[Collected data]
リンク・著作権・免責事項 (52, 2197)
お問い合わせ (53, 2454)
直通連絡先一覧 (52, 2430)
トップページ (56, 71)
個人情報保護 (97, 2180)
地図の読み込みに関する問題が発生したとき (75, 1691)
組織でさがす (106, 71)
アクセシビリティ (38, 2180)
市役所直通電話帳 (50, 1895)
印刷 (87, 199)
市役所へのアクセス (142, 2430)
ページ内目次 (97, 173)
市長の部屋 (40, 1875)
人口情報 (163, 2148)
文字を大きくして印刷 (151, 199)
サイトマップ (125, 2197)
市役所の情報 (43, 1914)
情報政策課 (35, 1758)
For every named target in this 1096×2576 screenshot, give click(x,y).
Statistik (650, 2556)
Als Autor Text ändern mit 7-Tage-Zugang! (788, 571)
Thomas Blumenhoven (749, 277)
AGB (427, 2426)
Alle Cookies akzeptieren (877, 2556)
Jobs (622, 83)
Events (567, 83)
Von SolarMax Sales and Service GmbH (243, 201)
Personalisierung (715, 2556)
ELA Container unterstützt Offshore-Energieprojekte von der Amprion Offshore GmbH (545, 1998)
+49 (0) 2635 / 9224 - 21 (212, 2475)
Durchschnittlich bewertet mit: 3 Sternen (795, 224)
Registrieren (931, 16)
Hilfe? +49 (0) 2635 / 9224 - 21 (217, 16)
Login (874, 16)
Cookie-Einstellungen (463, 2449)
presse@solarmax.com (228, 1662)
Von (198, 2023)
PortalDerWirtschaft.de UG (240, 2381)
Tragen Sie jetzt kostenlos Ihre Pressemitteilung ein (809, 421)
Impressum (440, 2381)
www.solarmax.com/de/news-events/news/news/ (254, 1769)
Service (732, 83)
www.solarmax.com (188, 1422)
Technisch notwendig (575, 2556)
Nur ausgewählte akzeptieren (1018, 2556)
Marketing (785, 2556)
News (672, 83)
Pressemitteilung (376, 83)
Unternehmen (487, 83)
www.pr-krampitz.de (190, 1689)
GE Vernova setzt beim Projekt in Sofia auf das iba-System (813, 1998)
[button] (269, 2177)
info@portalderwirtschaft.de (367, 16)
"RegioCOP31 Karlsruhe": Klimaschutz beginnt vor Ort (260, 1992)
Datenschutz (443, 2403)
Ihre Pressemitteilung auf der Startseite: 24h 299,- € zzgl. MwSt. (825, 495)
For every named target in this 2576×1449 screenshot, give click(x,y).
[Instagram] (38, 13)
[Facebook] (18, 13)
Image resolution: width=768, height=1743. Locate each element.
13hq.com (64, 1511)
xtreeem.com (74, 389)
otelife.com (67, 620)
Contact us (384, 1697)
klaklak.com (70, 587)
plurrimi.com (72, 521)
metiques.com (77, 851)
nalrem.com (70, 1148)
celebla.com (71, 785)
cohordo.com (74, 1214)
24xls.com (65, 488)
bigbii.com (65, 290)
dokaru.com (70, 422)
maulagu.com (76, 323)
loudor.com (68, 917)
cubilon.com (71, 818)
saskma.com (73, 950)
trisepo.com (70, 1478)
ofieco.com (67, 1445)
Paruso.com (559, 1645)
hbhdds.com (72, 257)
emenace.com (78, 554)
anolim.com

→ **What is needed**: Print each entry above exactly as given.

→ **Exercise result**:
リンク・著作権・免責事項 (52, 2197)
お問い合わせ (53, 2454)
直通連絡先一覧 (52, 2430)
トップページ (56, 71)
個人情報保護 (97, 2180)
地図の読み込みに関する問題が発生したとき (75, 1691)
組織でさがす (106, 71)
アクセシビリティ (38, 2180)
市役所直通電話帳 (50, 1895)
印刷 (87, 199)
市役所へのアクセス (142, 2430)
ページ内目次 (97, 173)
市長の部屋 (40, 1875)
人口情報 (163, 2148)
文字を大きくして印刷 (151, 199)
サイトマップ (125, 2197)
市役所の情報 (43, 1914)
情報政策課 (35, 1758)
For every named target in this 1096×2576 screenshot, give click(x,y).
Statistik (650, 2556)
Als Autor Text ändern mit 7-Tage-Zugang! (788, 571)
Thomas Blumenhoven (749, 277)
AGB (427, 2426)
Alle Cookies akzeptieren (877, 2556)
Jobs (622, 83)
Events (567, 83)
Von SolarMax Sales and Service GmbH (243, 201)
Personalisierung (715, 2556)
ELA Container unterstützt Offshore-Energieprojekte von der Amprion Offshore GmbH (545, 1998)
+49 (0) 2635 / 9224 - 21 (212, 2475)
Durchschnittlich bewertet mit: 3 Sternen (795, 224)
Registrieren (931, 16)
Hilfe? +49 (0) 2635 / 9224 - 21 (217, 16)
Login (874, 16)
Cookie-Einstellungen (463, 2449)
presse@solarmax.com (228, 1662)
Von (198, 2023)
PortalDerWirtschaft.de UG (240, 2381)
Tragen Sie jetzt kostenlos Ihre Pressemitteilung ein (809, 421)
Impressum (440, 2381)
www.solarmax.com/de/news-events/news/news/ (254, 1769)
Service (732, 83)
www.solarmax.com (188, 1422)
Technisch notwendig (575, 2556)
Nur ausgewählte akzeptieren (1018, 2556)
Marketing (785, 2556)
News (672, 83)
Pressemitteilung (376, 83)
Unternehmen (487, 83)
www.pr-krampitz.de (190, 1689)
GE Vernova setzt beim Projekt in Sofia auf das iba-System (813, 1998)
[button] (269, 2177)
info@portalderwirtschaft.de (367, 16)
"RegioCOP31 Karlsruhe": Klimaschutz beginnt vor Ort (260, 1992)
Datenschutz (443, 2403)
Ihre Pressemitteilung auf der Startseite: 24h 299,- € zzgl. MwSt. (825, 495)
For every named target in this 2576×1449 screenshot, give click(x,y).
[Instagram] (38, 13)
[Facebook] (18, 13)
Image resolution: width=768, height=1743. Locate each element.
13hq.com (64, 1511)
xtreeem.com (74, 389)
otelife.com (67, 620)
Contact us (384, 1697)
klaklak.com (70, 587)
plurrimi.com (72, 521)
metiques.com (77, 851)
nalrem.com (70, 1148)
celebla.com (71, 785)
cohordo.com (74, 1214)
24xls.com (65, 488)
bigbii.com (65, 290)
dokaru.com (70, 422)
maulagu.com (76, 323)
loudor.com (68, 917)
cubilon.com (71, 818)
saskma.com (73, 950)
trisepo.com (70, 1478)
ofieco.com (67, 1445)
Paruso.com (559, 1645)
hbhdds.com (72, 257)
emenace.com (78, 554)
anolim.com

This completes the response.